The Power of a Narrative — Encoded into AI
Every conversational AI is a mirror of the narratives it is trained on — and more importantly, of the narratives it is explicitly trained not to include.
What appears to be intelligence is, more often than not, simply framing at scale.
A World of Competing Frames
We are entering an era of diverging AI ecosystems, each shaped by distinct narrative preferences:
● Some prioritize safety and social cohesion.
● Others emphasize autonomy and open discourse.
● Some align strictly with institutional ethics.
● Others focus on speed, innovation, or competitive advantage.
Each of these defines its boundaries differently:
● What can be said — and what must not be.
These differences are no longer hypothetical. At the AI Safety Summit in Paris (2023), this divergence became clear:
● Europe proposed a binding ethics-based AI declaration, grounded in precaution, regulation, and alignment with public values.

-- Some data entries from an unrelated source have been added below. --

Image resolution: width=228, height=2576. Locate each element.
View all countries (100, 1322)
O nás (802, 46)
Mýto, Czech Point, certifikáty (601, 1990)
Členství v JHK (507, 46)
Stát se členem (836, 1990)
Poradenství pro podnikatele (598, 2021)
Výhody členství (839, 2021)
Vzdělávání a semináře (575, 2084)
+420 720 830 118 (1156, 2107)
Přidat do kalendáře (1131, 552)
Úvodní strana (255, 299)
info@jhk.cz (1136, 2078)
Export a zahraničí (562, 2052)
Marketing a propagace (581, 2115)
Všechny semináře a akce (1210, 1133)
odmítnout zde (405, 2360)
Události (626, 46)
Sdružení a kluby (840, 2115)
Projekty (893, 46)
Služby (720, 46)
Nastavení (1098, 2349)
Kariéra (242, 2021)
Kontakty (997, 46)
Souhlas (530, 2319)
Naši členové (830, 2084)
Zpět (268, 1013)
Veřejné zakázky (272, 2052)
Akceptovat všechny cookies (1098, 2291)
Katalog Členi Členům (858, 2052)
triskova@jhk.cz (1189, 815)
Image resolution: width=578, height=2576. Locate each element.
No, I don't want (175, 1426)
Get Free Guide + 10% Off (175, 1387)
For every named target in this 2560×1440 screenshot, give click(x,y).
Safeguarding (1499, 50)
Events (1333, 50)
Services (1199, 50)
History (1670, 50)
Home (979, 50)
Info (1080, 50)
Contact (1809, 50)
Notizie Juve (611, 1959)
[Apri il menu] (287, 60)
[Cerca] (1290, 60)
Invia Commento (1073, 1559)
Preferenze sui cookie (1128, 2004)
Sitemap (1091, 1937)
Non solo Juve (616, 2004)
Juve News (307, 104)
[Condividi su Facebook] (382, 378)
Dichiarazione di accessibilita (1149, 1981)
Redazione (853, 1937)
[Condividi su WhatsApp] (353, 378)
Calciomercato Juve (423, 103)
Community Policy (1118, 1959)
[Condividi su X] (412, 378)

● The United States declined to endorse it, favoring innovation flexibility, private-sector leadership, and minimal regulatory constraint.
Even among allies, the framing of what AI should be is contested.
AI will not evolve under a single, shared narrative.
What is at stake is not merely how AI functions — but whose framing it serves.
Narratives Become Law
Narratives evolve into legal frameworks. Recent European examples include:
● The Digital Services Act (DSA), compelling platforms to remove vaguely defined “harmful” content.
● The AI Act, restricting AI from influencing public opinion or addressing “sensitive” topics.
● Overarching rules on hate speech and GDPR provisions limit what can even be included in AI training datasets.
The result: silence codified.
Exclusion becomes regulation.
The Role of Self-Censorship
We adapt — often without noticing:
● We avoid sensitive terms.
● We reshape arguments to fit what is permitted.
● We censor ourselves long before anyone else intervenes.
Self-censorship is no longer the exception — it has become the mechanism.
And the datasets AI learns from are shaped by the boundaries of what we no longer dare to articulate.
Who Defines the Boundaries?
Not the public.
● Institutions that approve datasets.
● Legislators who codify ideology.
● Platforms that filter the pipeline.
● Engineers who write alignment layers.
The result: AI does not reflect society.
It reflects a curated, controlled version of it.
AI will not give us the truth.
It will give us the dominant narrative — wrapped in code.
And if we fail to recognize whose narrative we are consuming, we will mistake bias for balance — and self-censorship for safety.